Zaman telah berganti dan zaman
kolonial memang sudah berakhir. Dunia kini sudah tidak lagi mengenal penjajahan
gaya lama.
Tidak ada lagi suatu negara mengirim angkatan bersenjata ke negara lain untuk
melakukan penaklukan. Kalaupun ada invasi militer ke negara lain pasti dengan
dalih yang mampu melegalkan tindakan tersebut. Misalnya invasi Amerika ke Irak
dengan dalih Irak memiliki senjata pemusnah masal atau invasi ke Afganistan
dengan dalih memburu teroris. Namun sadarkah kita bahwa zaman baru telah
dimulai ? Sadarkah kita zaman neokolonial telah dimulai ?
“Oleh karena itulah,
sadarlah hendaknja seluruh rakjat Indonesia, terutama sekali para Anggota MPRS
sebagai Wakil-wakil Rakjat kita, bahwa kita sedang berada ditengah-tengah kantjah-perdjuangan
matian-matian menghadapi Nekolim[2]
serta antek-antekntja, untuk memenangkan Revolusi kita !
Insjaflah hai seluruh
Rakjat Indonesia ,
dan segenap Anggota MPRS, akan tuntutan-sedjarah pada tingkatan memuntjaknja
perdjuangan kita ini dalam bidang nasional dan internasional untuk memenangkan
revolusi kita !”…….
(Soekarno
pada pidato pembukaan sidang istimewa MPRS 11 April 1965)[3]
Kutipan
sebagaian pidato bung Karno diatas setidaknya telah membuktikan bahwa beliau
telah memahami tantangan baru terhadap kemerdekaan sejati yang menjadi harapkan
bangsa Indonesia . Pada saat itu Bung Karno
mengambil kebijakan politik konfrontasi dengan kapitalis barat. Namun Soekarno
dijegal dan pasca kejatuhannya arah politik Indonesia berubah drastis.
‘Tapi sekarang, tahun
2012, jarak dan situasi Indonesia
dengan Indonesia
yang diperjuangkan oleh Soekarno sangatlah jauh. Dia memperjuangkan sosialisme Indonesia dimana rakyat yang mayoritas berkuasa
dan bekerja dengan semangat gotong-royong; di mana Indonesia menjadi bagian dari New
Emerging Forces (Nefos) yang sedang membangun sebuah tatanan dunia baru, tanpa
kolonialisme dan neo-kolonialisme. Tetapi Indonesia yang berkembang dari 1965
sampai 2012 adalah Indonesia yang sepenuhnya tergerakkan oleh dinamika kapitalisme
– kapitalisme vulgar eksploitatif dan terkadang pula, dengan elite berkuasa
yang memiliki ciri khas sama – dan menyatunya dengan kekuatan imperialis yang
berpusat di Washington, London, Tokyo, dan Canberra.”[4]
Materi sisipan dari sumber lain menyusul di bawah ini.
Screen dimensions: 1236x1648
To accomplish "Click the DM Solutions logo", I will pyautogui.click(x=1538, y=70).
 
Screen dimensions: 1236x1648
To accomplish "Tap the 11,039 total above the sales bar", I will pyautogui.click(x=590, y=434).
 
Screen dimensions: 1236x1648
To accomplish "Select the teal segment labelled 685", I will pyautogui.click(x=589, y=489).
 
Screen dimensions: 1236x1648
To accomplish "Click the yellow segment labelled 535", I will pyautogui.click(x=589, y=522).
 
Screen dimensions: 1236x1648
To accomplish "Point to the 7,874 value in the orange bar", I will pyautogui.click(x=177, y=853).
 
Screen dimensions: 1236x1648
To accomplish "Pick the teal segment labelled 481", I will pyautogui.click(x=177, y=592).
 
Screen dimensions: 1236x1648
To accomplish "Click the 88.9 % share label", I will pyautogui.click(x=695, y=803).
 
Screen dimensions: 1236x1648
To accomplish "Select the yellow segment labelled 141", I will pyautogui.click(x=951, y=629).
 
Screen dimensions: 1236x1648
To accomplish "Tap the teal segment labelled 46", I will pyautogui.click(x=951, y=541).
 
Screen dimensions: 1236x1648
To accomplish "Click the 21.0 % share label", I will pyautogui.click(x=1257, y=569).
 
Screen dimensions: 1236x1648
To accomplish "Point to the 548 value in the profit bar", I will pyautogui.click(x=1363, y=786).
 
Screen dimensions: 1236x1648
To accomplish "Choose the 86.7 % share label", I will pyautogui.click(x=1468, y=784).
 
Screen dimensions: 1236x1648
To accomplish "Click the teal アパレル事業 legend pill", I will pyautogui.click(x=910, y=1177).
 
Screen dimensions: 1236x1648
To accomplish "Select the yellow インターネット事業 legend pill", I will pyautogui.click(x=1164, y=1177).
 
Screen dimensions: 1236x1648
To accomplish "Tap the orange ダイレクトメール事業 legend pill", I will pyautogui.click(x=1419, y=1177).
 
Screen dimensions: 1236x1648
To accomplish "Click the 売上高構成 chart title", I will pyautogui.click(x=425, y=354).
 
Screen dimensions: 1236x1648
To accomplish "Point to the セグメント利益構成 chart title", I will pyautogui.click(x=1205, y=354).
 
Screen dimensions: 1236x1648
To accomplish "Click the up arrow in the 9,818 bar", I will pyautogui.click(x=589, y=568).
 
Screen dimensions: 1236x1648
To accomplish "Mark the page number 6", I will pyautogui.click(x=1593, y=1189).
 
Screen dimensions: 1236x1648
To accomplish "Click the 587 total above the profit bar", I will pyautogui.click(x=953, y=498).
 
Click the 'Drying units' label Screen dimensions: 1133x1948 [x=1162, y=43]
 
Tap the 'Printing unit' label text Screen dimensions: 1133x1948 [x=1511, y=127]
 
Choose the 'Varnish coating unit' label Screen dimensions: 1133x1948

Nekolim dalam prakteknya tidak
lagi menggunakan cara-cara lama untuk menjajah. Penjajah gaya baru masuk dengan jalan menguasai sumber
daya alam, menguasai pasar dan mungkin disertai tekanan politik. Penjajahan
modern tidak lagi dilakukan secara fisik, tetapi lebih berwawasan ekonomi.
Wawasan ekonomi tersebut bahkan kemudian memengaruhi cara berpikir kita semua.[5]Konstitusi
sebenarnya telah mengantisipasi masuknya nekolim. UUD 1945 pasal 33 telah jelas mengungkapkan
tentang penguasaan sumber daya alam. Namun tidak jarang terjadi perdebatan
terhadap penafsiran pasal tersebut. Celakanya lagi peraturan-perundangan
dibawahnya sudah mulai melenceng dan cenderung menguntungkan pihak asing.[6]
Sekarang
mari kita tengok siapa yang menguasai sumber daya alam Indonesia .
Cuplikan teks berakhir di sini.